Abstract:
Covalent Organic Frameworks are crystalline polymers with intrinsic porosity and
covalent linkages connecting their building blocks. They have been utilised extensively in gas storage, sensing, charge storage, catalysis, and other applications due to their great chemical stability, surface area, and tunability. Encapsulating COFs with small-sized metal, metal oxide, or oxyhydroxide nanoparticles enables them to serve as
heterogeneous catalysts with recyclability, high selectivity, yield, and ease of handling.

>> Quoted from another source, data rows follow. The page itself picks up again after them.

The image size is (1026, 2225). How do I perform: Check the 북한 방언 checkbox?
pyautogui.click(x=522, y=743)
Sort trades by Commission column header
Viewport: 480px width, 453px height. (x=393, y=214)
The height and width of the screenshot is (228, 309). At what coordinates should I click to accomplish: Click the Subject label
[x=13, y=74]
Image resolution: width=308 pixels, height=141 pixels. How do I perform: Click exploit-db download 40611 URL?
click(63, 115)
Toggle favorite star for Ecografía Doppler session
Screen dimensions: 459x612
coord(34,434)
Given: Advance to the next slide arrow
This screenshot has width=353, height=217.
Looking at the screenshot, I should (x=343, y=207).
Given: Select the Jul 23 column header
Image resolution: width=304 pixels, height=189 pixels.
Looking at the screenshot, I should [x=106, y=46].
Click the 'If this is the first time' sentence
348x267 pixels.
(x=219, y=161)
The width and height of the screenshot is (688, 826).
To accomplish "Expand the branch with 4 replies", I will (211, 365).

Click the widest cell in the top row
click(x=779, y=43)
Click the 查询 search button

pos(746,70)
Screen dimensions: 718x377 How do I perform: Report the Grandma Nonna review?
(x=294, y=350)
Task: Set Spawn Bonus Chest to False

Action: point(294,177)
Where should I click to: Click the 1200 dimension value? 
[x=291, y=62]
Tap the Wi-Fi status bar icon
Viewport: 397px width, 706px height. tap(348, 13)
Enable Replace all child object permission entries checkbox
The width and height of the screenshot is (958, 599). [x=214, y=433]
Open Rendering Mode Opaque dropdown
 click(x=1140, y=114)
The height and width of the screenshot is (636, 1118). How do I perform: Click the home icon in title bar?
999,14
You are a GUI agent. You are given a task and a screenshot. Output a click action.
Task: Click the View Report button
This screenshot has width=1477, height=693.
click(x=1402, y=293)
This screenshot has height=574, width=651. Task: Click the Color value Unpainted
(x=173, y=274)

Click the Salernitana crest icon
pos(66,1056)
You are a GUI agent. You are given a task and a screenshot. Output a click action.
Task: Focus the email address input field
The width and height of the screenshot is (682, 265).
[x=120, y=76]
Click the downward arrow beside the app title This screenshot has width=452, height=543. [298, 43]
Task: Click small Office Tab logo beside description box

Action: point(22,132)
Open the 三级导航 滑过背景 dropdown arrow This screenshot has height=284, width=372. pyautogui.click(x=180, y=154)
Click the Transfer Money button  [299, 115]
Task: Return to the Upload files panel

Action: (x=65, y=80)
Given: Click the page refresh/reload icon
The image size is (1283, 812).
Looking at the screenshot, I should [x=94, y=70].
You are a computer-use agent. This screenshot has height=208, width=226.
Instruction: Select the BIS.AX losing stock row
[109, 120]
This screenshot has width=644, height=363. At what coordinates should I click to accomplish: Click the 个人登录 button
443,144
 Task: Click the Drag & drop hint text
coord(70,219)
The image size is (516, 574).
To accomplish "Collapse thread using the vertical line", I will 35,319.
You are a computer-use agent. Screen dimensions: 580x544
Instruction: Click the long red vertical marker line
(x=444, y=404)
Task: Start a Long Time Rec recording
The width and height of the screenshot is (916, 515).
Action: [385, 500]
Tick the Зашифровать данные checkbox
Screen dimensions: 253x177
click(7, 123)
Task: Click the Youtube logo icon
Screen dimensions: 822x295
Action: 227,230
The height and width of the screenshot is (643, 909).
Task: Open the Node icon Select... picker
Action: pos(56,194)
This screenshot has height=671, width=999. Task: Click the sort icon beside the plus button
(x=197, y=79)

Lewis acidic zirconium, surface hydroxyl groups, and the equilibrium between oxide and
hydroxide ions make zirconium oxyhydroxide a potential multifunctional catalyst, and
loading of zirconium oxyhydroxide nanoparticle inside COF makes it a potential
multifunctional heterogeneous catalyst. Herein, we report the successful loading of
zirconium oxyhydroxide inside COF with precise control on the amount of loading. We
achieved a zirconium loading of nearly 7.8 wt% and found that the loaded zirconium
oxyhydroxide is converted to zirconium oxide at higher temperatures by burning the
loaded COF under air at 600°C. The saturation N2 uptake of the pristine COF was 10
mmol/g, while the saturation N2 uptake of the zirconium oxyhydroxide-loaded COF was 6
mmol/g. Zirconium oxyhydroxide loaded COF was employed as a catalyst for the
Knoevenagel condensation reaction. Our catalyst exhibits significant activity at room
temperature with a catalyst loading of 0.8 mol% and a turnover number of 103-120, and a turnover frequency of 2.78 - 6 /min using water as a solvent. The catalyst has been
proven to be recyclable for up to ten cycles. After catalysis, the crystallinity of COF has
been slightly compromised, but the chemical linkages have remained intact. Additionally,
2.2 mol% of zirconium oxyhydroxide loaded COF can efficiently catalyze the hydrolysis
of Dimethyl nitrophenyl phosphate (DMNP), a mimetic of nerve agent Soman, with a conversion rate of 37% in just over 180 minutes while the precursors COF and zirconium oxyhydroxides showed minimal-low activity.